-- YOUR GOAL --
Please repeat each of the records that follow, exactly as written.
━━━━━━━━━━
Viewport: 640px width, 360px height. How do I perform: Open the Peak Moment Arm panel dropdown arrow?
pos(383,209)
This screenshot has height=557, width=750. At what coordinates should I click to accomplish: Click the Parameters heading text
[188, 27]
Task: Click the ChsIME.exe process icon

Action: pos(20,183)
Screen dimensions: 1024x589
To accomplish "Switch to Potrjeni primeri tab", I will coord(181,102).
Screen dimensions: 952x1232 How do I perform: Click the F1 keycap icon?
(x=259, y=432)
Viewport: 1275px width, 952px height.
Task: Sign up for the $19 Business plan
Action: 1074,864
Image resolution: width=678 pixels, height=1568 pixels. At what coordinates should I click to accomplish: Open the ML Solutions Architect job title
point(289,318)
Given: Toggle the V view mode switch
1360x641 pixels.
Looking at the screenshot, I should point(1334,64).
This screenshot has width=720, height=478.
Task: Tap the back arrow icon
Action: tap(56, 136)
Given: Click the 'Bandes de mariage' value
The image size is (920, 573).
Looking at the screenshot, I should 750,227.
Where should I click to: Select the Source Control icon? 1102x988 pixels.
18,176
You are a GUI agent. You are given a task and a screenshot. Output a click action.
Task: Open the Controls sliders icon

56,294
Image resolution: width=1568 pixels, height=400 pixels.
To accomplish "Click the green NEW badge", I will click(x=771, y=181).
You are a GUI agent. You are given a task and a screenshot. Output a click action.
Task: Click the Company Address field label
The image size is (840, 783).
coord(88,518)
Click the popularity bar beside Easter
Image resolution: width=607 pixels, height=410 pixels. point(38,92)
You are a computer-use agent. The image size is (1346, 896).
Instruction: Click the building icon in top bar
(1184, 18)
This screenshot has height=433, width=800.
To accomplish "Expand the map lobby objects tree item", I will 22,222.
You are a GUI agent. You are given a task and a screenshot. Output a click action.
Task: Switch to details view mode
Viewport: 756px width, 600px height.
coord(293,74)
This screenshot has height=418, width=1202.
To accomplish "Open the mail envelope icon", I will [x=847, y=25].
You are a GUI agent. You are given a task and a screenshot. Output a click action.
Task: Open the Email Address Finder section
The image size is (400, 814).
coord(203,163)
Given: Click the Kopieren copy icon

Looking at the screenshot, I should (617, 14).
━━━━━━━━━━
-- WRITTEN ANSWER --
Viewport: 640px width, 360px height. How do I perform: Open the Peak Moment Arm panel dropdown arrow?
pos(383,209)
This screenshot has height=557, width=750. At what coordinates should I click to accomplish: Click the Parameters heading text
[188, 27]
Task: Click the ChsIME.exe process icon

Action: pos(20,183)
Screen dimensions: 1024x589
To accomplish "Switch to Potrjeni primeri tab", I will coord(181,102).
Screen dimensions: 952x1232 How do I perform: Click the F1 keycap icon?
(x=259, y=432)
Viewport: 1275px width, 952px height.
Task: Sign up for the $19 Business plan
Action: 1074,864
Image resolution: width=678 pixels, height=1568 pixels. At what coordinates should I click to accomplish: Open the ML Solutions Architect job title
point(289,318)
Given: Toggle the V view mode switch
1360x641 pixels.
Looking at the screenshot, I should point(1334,64).
This screenshot has width=720, height=478.
Task: Tap the back arrow icon
Action: tap(56, 136)
Given: Click the 'Bandes de mariage' value
The image size is (920, 573).
Looking at the screenshot, I should 750,227.
Where should I click to: Select the Source Control icon? 1102x988 pixels.
18,176
You are a GUI agent. You are given a task and a screenshot. Output a click action.
Task: Open the Controls sliders icon

56,294
Image resolution: width=1568 pixels, height=400 pixels.
To accomplish "Click the green NEW badge", I will click(x=771, y=181).
You are a GUI agent. You are given a task and a screenshot. Output a click action.
Task: Click the Company Address field label
The image size is (840, 783).
coord(88,518)
Click the popularity bar beside Easter
Image resolution: width=607 pixels, height=410 pixels. point(38,92)
You are a computer-use agent. The image size is (1346, 896).
Instruction: Click the building icon in top bar
(1184, 18)
This screenshot has height=433, width=800.
To accomplish "Expand the map lobby objects tree item", I will 22,222.
You are a GUI agent. You are given a task and a screenshot. Output a click action.
Task: Switch to details view mode
Viewport: 756px width, 600px height.
coord(293,74)
This screenshot has height=418, width=1202.
To accomplish "Open the mail envelope icon", I will [x=847, y=25].
You are a GUI agent. You are given a task and a screenshot. Output a click action.
Task: Open the Email Address Finder section
The image size is (400, 814).
coord(203,163)
Given: Click the Kopieren copy icon

Looking at the screenshot, I should (617, 14).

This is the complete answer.